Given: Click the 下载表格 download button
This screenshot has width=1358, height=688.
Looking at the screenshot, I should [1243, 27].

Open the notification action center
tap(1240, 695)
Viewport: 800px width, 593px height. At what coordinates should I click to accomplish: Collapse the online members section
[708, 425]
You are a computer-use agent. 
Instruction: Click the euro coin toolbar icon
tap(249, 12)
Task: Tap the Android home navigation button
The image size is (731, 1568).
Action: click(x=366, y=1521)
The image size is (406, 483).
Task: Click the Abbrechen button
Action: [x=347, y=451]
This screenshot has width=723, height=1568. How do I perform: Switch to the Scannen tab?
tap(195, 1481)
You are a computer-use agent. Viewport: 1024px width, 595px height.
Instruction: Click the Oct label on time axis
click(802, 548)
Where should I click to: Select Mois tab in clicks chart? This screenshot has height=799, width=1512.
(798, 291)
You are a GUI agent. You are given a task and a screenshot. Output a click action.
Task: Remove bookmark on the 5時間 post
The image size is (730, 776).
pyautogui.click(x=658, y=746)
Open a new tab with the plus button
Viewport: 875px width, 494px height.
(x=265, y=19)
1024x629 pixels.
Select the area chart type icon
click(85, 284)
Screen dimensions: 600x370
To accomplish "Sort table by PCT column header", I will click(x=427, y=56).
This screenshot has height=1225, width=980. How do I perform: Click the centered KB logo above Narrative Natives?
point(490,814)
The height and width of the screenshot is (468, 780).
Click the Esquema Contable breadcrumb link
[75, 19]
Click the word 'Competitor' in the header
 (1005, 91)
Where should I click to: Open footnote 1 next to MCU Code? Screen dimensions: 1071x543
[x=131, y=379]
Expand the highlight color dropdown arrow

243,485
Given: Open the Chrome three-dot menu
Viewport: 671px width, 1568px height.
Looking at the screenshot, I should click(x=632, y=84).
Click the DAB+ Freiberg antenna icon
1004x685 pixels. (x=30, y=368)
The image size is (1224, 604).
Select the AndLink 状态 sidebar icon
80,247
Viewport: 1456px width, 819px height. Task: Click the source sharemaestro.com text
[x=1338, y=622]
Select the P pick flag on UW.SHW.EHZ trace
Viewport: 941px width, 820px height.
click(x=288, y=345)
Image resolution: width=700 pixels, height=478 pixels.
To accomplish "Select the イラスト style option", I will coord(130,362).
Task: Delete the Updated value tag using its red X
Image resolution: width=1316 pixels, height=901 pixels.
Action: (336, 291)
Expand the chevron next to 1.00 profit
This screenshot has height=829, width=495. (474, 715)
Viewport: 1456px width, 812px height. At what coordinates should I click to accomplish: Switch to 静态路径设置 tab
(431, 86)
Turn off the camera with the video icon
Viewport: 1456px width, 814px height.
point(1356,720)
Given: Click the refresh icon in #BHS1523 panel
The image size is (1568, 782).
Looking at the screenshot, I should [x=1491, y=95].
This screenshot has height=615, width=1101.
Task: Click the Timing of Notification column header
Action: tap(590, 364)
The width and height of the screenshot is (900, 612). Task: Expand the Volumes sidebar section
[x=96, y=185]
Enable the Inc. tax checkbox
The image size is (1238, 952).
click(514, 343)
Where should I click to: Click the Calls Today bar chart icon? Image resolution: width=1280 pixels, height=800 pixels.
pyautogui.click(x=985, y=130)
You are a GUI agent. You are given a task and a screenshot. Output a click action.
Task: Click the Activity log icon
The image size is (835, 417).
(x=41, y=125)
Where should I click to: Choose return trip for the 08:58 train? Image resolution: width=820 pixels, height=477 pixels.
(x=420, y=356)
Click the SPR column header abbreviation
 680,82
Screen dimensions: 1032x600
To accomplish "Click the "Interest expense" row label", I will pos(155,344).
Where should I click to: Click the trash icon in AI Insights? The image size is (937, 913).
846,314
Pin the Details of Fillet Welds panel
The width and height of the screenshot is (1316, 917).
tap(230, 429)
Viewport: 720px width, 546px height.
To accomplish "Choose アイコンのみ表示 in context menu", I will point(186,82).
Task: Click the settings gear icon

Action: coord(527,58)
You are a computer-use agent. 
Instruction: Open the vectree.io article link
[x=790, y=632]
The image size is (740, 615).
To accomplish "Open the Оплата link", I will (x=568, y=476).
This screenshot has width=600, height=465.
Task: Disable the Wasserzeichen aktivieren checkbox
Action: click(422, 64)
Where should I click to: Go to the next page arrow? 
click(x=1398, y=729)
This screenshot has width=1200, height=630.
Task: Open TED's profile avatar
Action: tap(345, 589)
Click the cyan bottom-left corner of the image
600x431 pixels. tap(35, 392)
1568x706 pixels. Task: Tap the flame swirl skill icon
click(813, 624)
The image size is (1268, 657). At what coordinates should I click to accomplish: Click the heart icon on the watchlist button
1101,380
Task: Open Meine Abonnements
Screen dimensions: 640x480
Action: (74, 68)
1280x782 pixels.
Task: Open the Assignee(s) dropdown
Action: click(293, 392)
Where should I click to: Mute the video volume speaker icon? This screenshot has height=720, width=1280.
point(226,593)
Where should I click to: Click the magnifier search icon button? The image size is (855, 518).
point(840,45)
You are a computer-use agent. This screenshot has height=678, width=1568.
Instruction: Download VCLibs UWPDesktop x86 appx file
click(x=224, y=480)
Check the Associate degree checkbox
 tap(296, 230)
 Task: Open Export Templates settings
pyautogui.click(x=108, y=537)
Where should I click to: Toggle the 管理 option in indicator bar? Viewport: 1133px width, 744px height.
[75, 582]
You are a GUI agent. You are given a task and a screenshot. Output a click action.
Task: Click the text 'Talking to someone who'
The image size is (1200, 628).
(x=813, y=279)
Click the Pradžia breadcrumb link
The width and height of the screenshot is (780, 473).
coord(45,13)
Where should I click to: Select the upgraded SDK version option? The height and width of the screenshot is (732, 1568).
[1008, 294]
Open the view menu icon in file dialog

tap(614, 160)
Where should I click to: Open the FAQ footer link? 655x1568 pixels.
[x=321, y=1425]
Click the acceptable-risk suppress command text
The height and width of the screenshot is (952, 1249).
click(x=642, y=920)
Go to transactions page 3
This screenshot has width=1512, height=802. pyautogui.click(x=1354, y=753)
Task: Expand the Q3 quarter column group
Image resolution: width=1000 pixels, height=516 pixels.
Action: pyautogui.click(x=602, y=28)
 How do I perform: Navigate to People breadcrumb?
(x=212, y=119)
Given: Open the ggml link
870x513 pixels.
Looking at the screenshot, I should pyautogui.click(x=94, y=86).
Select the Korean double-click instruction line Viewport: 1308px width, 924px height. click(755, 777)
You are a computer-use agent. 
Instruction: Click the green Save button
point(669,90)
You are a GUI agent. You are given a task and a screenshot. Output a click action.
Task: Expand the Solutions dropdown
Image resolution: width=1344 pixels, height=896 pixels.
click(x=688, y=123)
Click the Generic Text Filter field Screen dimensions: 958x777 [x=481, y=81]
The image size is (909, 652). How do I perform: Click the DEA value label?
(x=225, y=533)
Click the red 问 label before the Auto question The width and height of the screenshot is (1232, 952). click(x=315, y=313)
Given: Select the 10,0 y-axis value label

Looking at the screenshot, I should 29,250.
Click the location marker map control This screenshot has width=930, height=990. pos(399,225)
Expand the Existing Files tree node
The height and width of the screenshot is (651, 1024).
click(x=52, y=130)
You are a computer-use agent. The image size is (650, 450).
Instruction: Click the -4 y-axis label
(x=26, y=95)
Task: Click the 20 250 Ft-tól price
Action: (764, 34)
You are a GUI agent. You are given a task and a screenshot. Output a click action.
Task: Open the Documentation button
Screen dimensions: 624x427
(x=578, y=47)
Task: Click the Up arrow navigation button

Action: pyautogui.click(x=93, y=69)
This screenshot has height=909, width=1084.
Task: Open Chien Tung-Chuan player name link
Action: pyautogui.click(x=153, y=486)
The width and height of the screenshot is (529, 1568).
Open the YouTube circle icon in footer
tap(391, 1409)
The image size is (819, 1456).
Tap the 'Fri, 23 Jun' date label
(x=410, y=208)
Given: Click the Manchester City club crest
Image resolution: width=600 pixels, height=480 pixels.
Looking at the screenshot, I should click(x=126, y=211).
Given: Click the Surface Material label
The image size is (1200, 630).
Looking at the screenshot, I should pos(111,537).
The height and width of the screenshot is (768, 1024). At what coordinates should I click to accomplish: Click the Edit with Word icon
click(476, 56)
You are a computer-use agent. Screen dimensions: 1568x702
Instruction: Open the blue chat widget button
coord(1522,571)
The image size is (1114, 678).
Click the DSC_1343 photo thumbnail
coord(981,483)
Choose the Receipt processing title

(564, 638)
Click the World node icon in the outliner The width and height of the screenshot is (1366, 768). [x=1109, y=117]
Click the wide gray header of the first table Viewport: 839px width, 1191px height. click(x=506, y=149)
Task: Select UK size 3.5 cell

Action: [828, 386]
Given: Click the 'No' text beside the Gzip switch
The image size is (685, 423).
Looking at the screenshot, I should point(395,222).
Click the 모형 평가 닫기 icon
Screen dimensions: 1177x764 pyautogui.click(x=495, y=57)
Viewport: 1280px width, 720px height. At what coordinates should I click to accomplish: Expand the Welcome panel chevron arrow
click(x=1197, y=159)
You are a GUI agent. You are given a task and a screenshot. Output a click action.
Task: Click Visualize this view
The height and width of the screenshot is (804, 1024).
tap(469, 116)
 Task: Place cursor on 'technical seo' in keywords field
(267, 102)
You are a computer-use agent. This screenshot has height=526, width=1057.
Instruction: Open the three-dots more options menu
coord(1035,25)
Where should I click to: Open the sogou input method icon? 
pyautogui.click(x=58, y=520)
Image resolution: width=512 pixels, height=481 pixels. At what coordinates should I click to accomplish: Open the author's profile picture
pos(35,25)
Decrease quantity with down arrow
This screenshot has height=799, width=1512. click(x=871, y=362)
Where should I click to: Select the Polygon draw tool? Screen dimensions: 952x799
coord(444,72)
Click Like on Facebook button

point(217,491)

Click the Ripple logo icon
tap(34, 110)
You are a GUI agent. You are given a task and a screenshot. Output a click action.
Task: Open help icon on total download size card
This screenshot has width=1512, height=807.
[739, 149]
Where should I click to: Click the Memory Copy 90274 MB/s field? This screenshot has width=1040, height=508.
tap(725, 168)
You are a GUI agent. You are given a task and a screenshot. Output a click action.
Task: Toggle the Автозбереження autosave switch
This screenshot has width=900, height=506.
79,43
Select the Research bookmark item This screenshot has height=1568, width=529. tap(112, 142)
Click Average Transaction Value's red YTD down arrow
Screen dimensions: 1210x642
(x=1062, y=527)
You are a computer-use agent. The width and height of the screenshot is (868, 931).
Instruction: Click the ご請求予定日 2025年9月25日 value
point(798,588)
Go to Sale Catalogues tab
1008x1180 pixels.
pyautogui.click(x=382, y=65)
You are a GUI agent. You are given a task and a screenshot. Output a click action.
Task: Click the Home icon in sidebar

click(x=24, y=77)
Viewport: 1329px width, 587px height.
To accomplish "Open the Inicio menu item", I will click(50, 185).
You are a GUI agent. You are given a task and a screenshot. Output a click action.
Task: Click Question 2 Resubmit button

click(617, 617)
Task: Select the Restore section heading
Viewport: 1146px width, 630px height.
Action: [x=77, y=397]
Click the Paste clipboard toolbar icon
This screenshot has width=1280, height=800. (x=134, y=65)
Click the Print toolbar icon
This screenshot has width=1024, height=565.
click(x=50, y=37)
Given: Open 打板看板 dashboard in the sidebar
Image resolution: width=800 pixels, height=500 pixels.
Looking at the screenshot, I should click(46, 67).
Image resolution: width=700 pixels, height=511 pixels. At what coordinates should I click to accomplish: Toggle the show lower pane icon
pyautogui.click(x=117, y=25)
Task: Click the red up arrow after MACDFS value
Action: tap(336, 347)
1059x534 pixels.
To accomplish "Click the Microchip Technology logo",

◆ What to work on ◆
Scan the entries above and return each line that holds "computer".

◆ Reply ◆
You are a computer-use agent. 
You are a computer-use agent. Viewport: 1024px width, 595px height.
You are a computer-use agent. 
You are a computer-use agent. This screenshot has height=678, width=1568.
You are a computer-use agent. 
You are a computer-use agent. The image size is (650, 450).
You are a computer-use agent. Screen dimensions: 1568x702
You are a computer-use agent. This screenshot has height=526, width=1057.
You are a computer-use agent. The width and height of the screenshot is (868, 931).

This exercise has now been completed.